Effects of p21 on adult hippocampal neuronal development after irradiation

Inhibition of hippocampal neurogenesis is implicated in neurocognitive impairment after cranial irradiation. We recently demonstrated that disruption of neuronal development after DNA damage was regulated by p53. The cyclin-dependent kinase inhibitor 1 or p21, a downstream effector p53, mediates cell cycle arrest in response to DNA damage. There is evidence that p21 negatively regulates proliferation of neural progenitors (NPCs). Here we characterized the effects of p21 on disruption of neuronal development in the hippocampal dentate gyrus after irradiation. We irradiated young adult mice wild type (+/+) or knockout (−/−) of the Cdkn1a (p21) gene, and used different bromodeoxyuridine (BrdU) paradigms for cell fate mapping.

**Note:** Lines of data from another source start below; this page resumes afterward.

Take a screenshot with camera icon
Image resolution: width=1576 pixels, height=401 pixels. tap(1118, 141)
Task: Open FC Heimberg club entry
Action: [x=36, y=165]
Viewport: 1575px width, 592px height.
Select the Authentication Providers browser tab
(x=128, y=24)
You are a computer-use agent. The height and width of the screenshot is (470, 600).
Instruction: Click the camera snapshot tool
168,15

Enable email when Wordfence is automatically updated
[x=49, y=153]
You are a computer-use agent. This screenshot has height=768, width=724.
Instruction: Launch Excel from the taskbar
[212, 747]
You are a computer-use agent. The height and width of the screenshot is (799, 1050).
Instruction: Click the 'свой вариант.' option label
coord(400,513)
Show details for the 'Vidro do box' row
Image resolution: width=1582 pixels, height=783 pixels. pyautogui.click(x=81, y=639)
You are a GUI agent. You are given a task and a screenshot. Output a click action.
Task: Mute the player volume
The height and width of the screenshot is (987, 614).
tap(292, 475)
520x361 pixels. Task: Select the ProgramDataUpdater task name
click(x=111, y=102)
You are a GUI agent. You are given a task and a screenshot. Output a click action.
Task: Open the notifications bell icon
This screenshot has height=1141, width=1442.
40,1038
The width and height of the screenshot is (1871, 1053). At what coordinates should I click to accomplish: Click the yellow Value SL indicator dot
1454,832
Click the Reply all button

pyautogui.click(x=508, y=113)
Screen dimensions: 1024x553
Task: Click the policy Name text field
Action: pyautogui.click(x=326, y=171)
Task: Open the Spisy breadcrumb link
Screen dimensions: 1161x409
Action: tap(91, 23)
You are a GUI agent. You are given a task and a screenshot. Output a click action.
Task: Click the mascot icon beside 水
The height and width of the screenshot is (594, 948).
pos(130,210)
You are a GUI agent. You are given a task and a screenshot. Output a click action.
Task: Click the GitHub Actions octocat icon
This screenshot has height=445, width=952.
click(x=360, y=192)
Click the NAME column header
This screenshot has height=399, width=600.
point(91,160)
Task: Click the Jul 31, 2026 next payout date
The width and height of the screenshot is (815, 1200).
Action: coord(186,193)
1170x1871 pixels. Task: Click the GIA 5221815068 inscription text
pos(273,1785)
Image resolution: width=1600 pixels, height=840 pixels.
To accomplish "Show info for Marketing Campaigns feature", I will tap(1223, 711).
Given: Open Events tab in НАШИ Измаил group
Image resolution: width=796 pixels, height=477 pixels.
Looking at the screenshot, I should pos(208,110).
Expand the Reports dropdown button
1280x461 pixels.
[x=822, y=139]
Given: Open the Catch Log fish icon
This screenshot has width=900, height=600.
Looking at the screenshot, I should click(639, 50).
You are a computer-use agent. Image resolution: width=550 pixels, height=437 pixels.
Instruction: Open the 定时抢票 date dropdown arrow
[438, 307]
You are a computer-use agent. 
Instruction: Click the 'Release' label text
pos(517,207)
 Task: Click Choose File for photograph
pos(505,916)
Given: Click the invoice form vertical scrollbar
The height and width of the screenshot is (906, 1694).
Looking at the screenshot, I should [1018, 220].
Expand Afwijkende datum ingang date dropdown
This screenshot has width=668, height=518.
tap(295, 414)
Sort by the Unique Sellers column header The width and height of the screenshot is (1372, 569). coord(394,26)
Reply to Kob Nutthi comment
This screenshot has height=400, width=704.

The acute apoptotic response of NPCs in the subgranular zone of the dentate gyrus was independent of p21 after irradiation. In nonirradiated mice, p21 knockout resulted in an increase in neuroblast proliferation and neurogenesis. At 9 weeks after 5Gy, NPCs in the subgranular zone demonstrated increased p21 expression. Loss of newborn type-1 cells and disruption of hippocampal neurogenesis was evident at 9 weeks after irradiation, and these effects were independent of p21 genotype status. Within the developmental milestones of NPCs, irradiation resulted in loss of early intermediate NPCs (type-2a cells) in wild-type mice, whereas the principal effect of irradiation with p21 loss was culling of proliferating late intermediate (type-2b cells) and neuroblasts. These results suggest that p21 exerts differential effects on cell fate of NPCs after irradiation. p21 may serve to protect proliferating late NPCs but does not alter the ultimate inhibition of new neuron production after DNA damage.